Problem requirements:
Find the line containing "The image size is (978, 728)." in the entries below. Restate it and each line after it, word for word, up to and including the line containing "Given: Expand the".

Records provided:

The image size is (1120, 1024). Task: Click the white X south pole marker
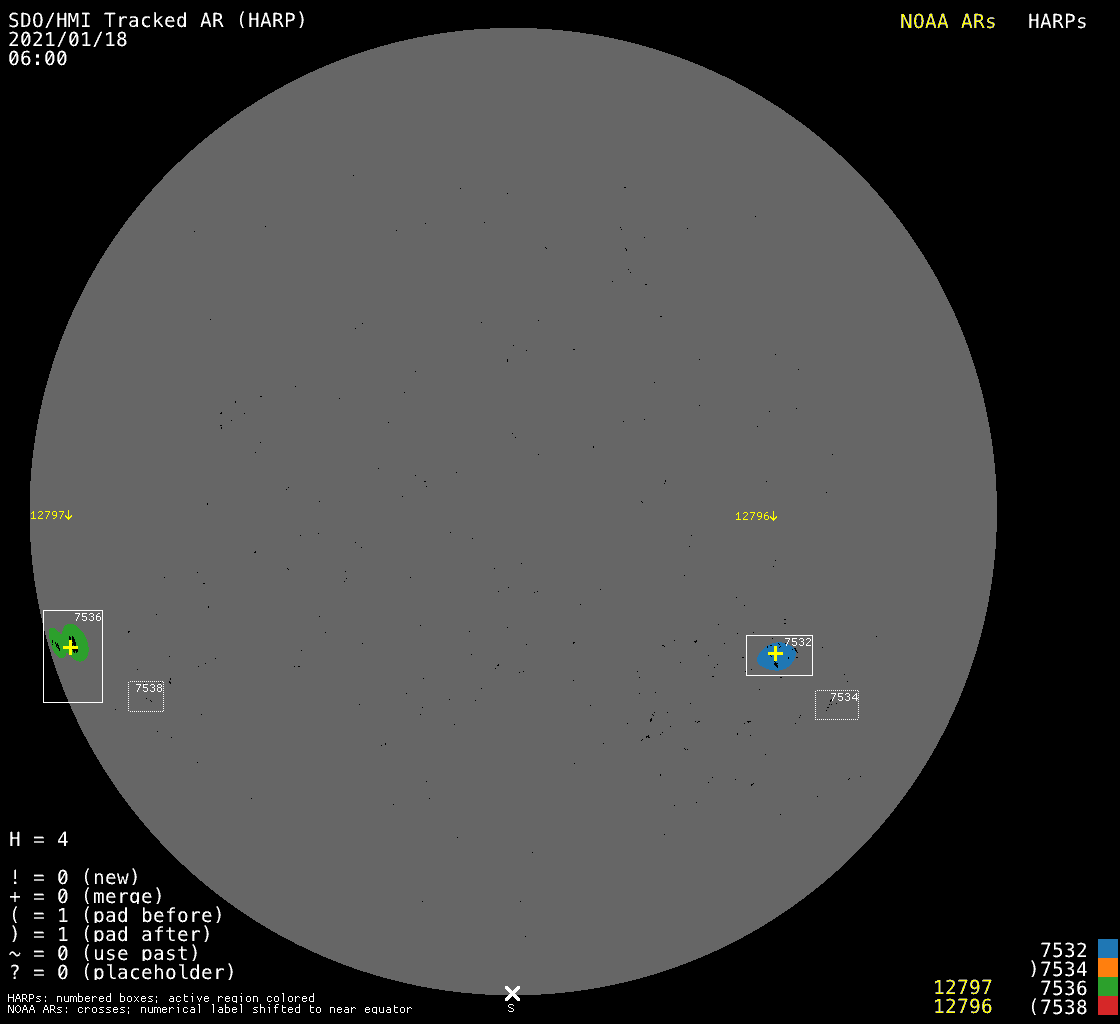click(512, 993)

==

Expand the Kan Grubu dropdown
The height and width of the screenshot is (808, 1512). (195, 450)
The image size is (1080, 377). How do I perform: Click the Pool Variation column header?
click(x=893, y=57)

...

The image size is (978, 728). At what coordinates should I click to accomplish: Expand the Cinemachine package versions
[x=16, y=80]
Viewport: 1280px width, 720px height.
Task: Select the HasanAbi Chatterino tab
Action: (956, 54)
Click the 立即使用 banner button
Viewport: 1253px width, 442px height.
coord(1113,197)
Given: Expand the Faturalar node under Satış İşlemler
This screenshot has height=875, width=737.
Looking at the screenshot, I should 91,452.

Result for this exercise:
The image size is (978, 728). At what coordinates should I click to accomplish: Expand the Cinemachine package versions
[x=16, y=80]
Viewport: 1280px width, 720px height.
Task: Select the HasanAbi Chatterino tab
Action: (956, 54)
Click the 立即使用 banner button
Viewport: 1253px width, 442px height.
coord(1113,197)
Given: Expand the Faturalar node under Satış İşlemler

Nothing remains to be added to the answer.